Both states had contracted Accenture for technology services, but it is unknown how Connecticut data made its way onto the Ohio tape. According to the complaint, Connecticut hired Accenture for $98,000 in 2002 to help the state automate its human resources and financial computer systems.
That agreement contained privacy and confidentiality clauses to ensure sensitive data would be protected, according to the lawsuit. So far, there have no reports that any of the data on the tape – the theft of which also affected some 1.3 million Ohio residents – has been used for fraudulent purposes.
"Transferring this data to Ohio is inexplicable and inexcusable," Blumenthal said in a news release. "Confidential information can have the value of cash – especially in the wrong hands – but Accenture treated it like scrap paper."
A Blumenthal aide today directed requests for comment to the news release.
An Accenture spokesman today declined to comment on the lawsuit and referred a reporter to the statement, issued by the company late Wednesday.
"Accenture is conducting a review of the Connecticut data security matter and, based on what we know today, we believe our policies were inadvertently not followed," the statement said. "We intend to take appropriate actions with any individuals involved and to reinforce with all of our employees, as we do on a regular basis, the importance of following our privacy and data protection policies."
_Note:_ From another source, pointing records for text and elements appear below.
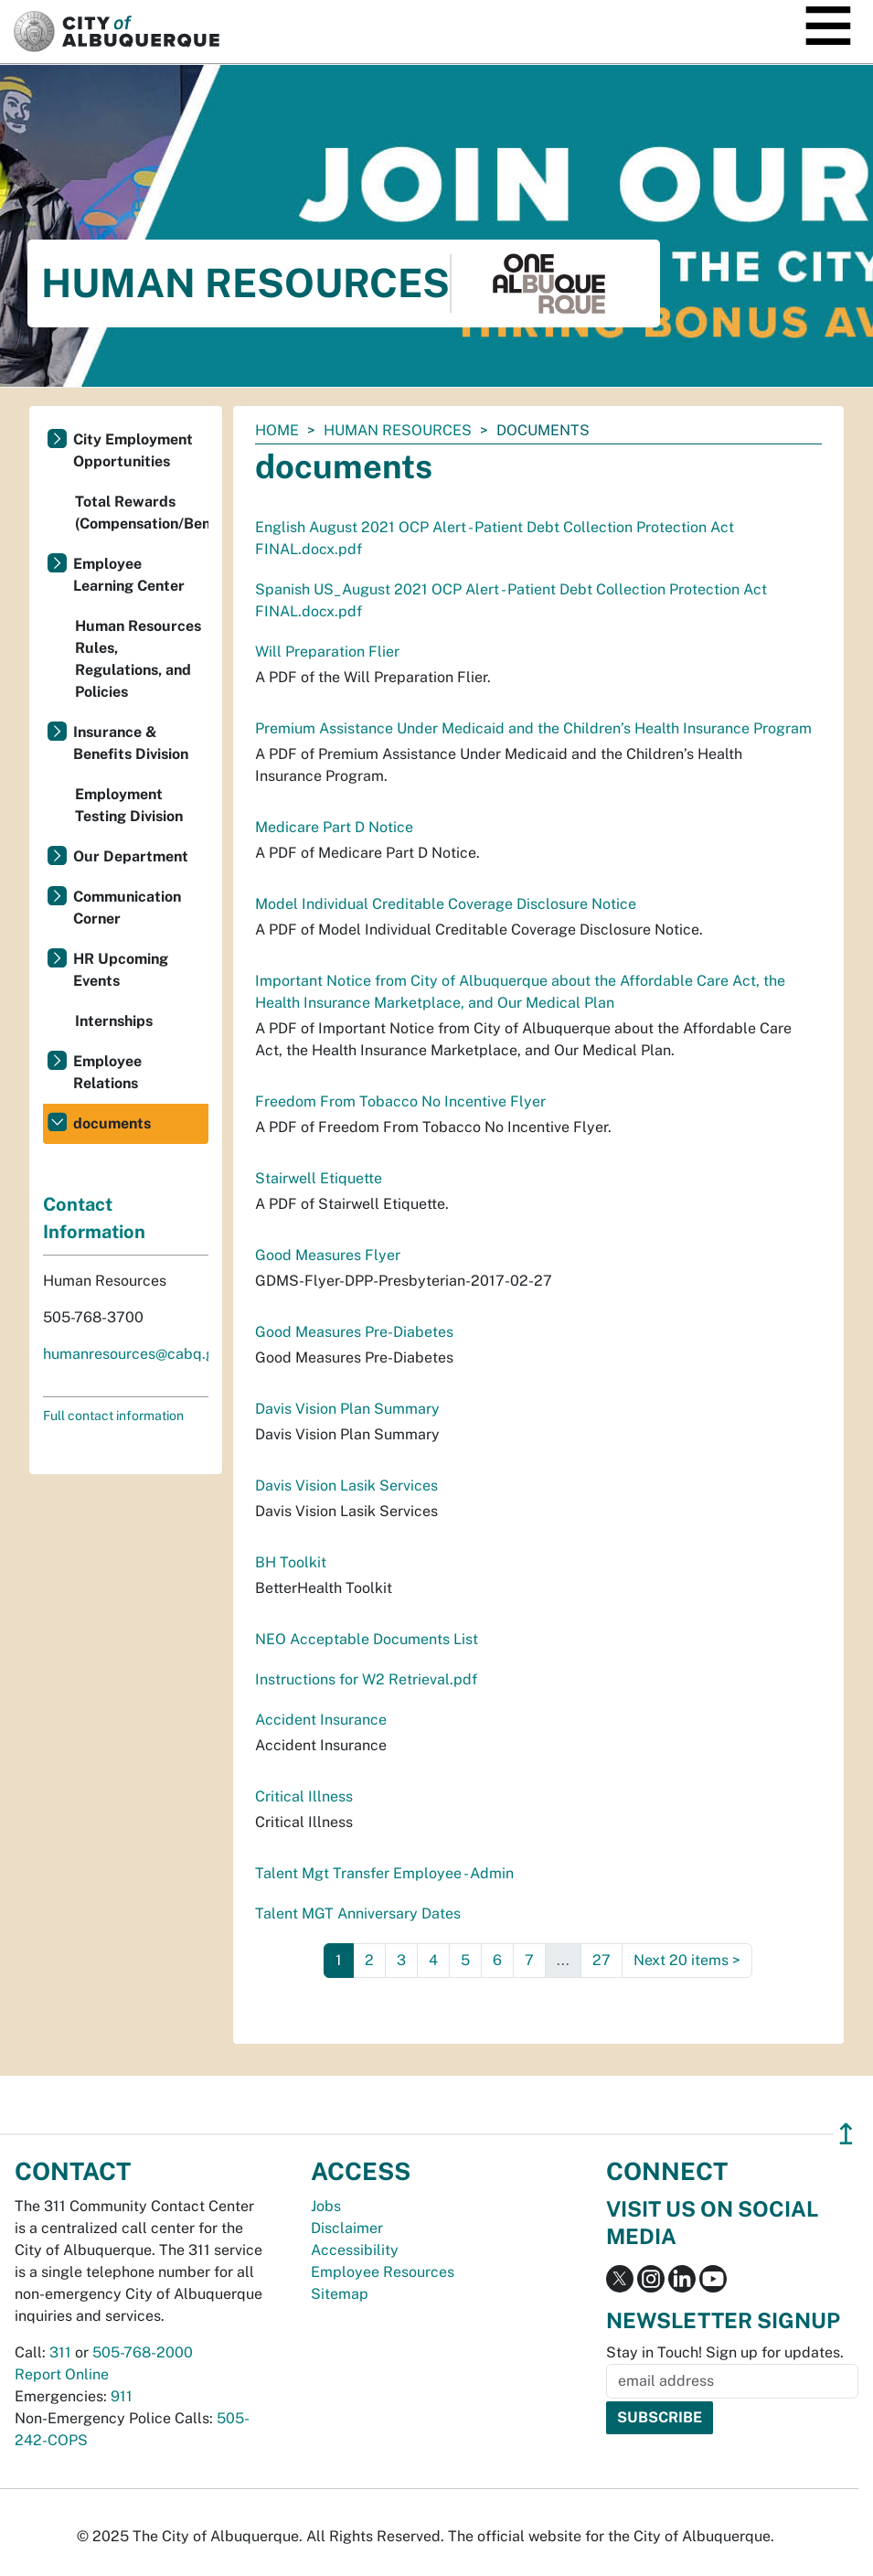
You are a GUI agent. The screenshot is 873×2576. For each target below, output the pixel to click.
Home (277, 430)
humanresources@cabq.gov (136, 1354)
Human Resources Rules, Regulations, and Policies (138, 658)
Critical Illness (304, 1796)
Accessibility (355, 2250)
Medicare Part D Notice (334, 827)
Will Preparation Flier (327, 651)
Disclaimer (347, 2228)
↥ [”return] (846, 2134)
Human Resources (398, 430)
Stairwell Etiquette (318, 1178)
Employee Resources (382, 2272)
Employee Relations (107, 1072)
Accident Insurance (321, 1719)
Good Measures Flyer (327, 1255)
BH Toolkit (290, 1562)
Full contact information (113, 1415)
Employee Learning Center (129, 574)
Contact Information (94, 1218)
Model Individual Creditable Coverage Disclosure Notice (445, 904)
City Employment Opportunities (133, 450)
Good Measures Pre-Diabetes (354, 1332)
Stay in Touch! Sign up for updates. (725, 2352)
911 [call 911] (122, 2396)
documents (112, 1123)
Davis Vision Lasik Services (346, 1485)
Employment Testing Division (129, 805)
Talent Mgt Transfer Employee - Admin (384, 1873)
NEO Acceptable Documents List (366, 1639)
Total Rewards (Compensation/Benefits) (141, 512)
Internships (114, 1021)
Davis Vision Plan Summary (347, 1408)
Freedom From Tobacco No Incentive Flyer (400, 1101)
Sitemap (339, 2294)
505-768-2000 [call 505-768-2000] (142, 2352)
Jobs (326, 2206)
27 (601, 1960)
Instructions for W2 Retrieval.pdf (366, 1679)
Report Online (62, 2374)
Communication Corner (127, 907)
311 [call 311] (60, 2352)
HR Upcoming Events (120, 969)
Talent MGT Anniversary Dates (358, 1913)
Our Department (130, 856)
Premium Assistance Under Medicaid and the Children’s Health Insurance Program (533, 728)
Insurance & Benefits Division (130, 743)
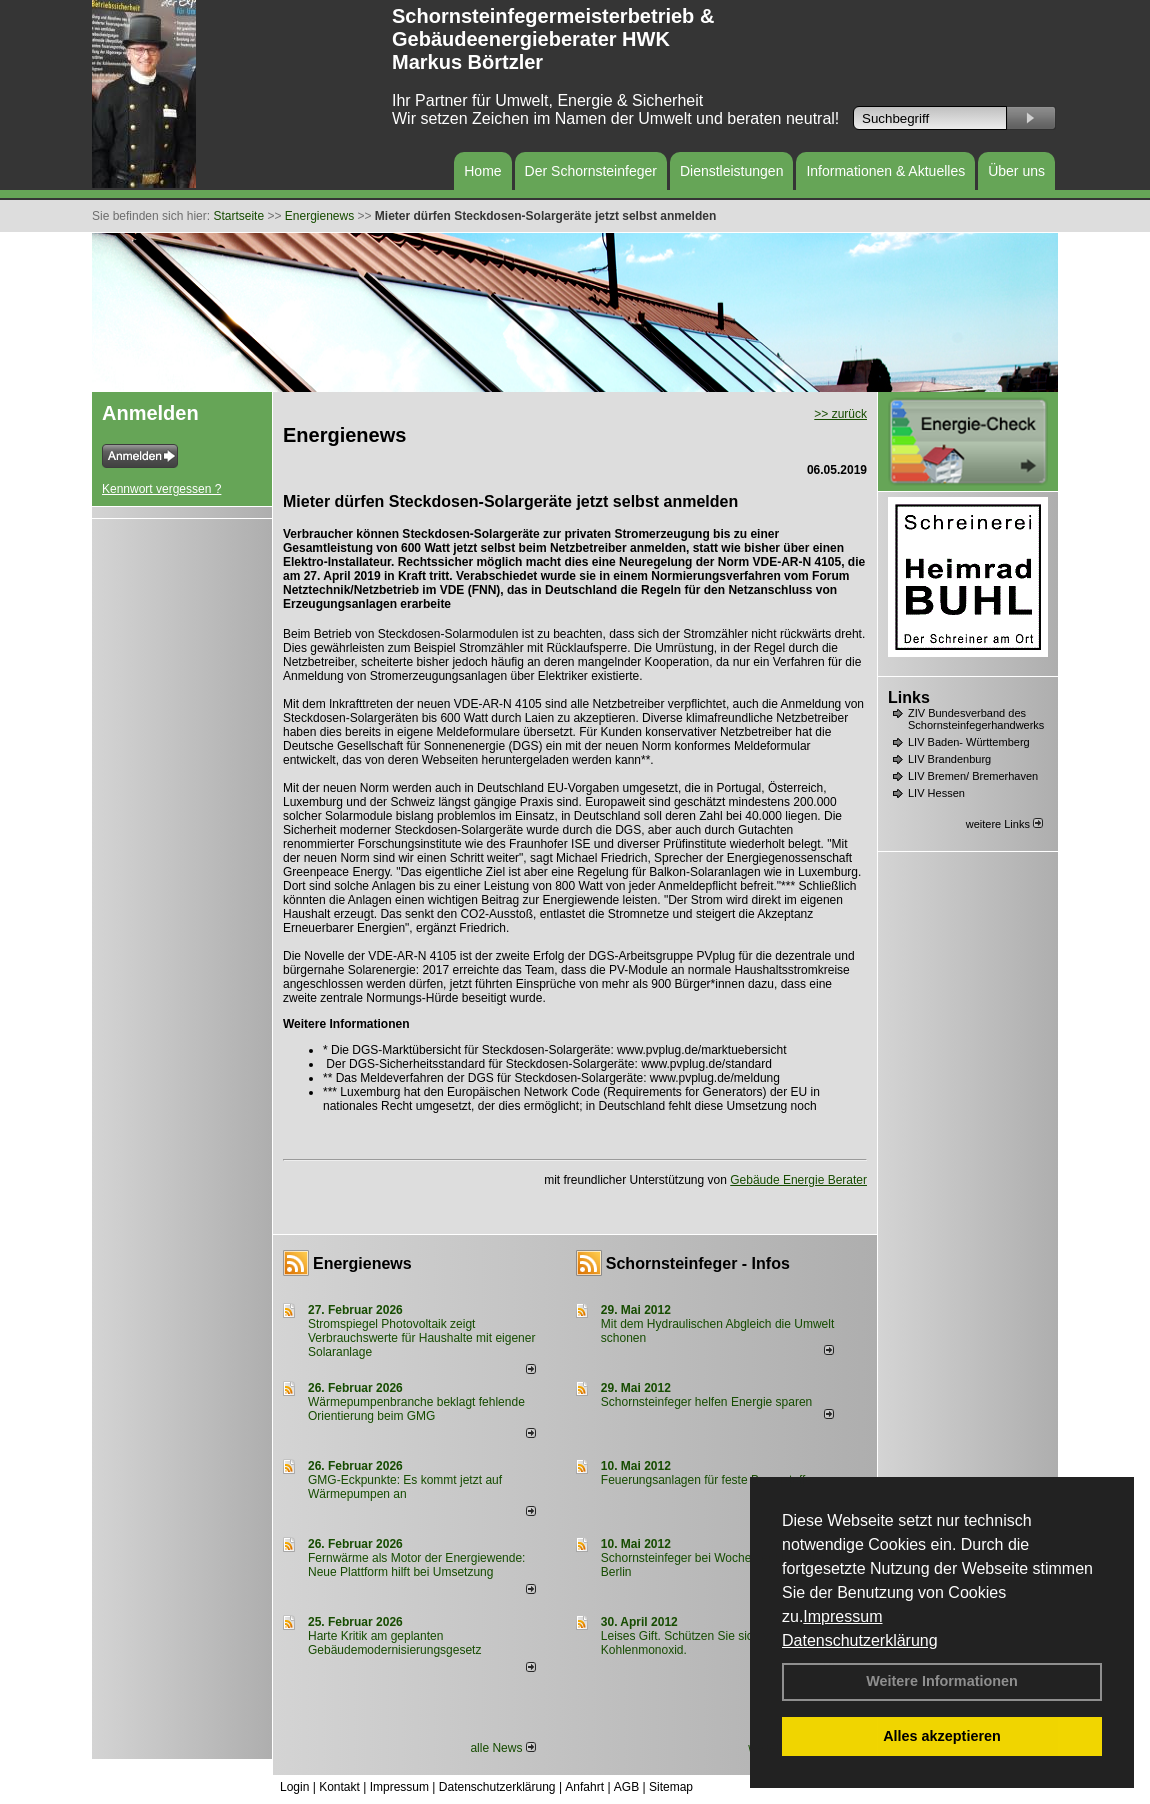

Wyman said in the release that Accenture, which already has agreed to pay for credit-protection fees for affected people, should be held fully accountable.
Blumenthal said the lawsuit seeks reimbursement for some money already paid to Accenture and future damages.
"We will not tolerate reckless failure to safeguard sensitive data," he said.
Accenture, originally part of the now-defunct accounting firm Arthur Andersen, is the world's largest technology management and consulting company, with some 158,000 employees spanning 49 countries. The New York-based company said in June that it expects net revenues for the fourth quarter of this fiscal year to total up to $5 billion.
Late last year, Accenture and Symantec partnered to create a risk management service.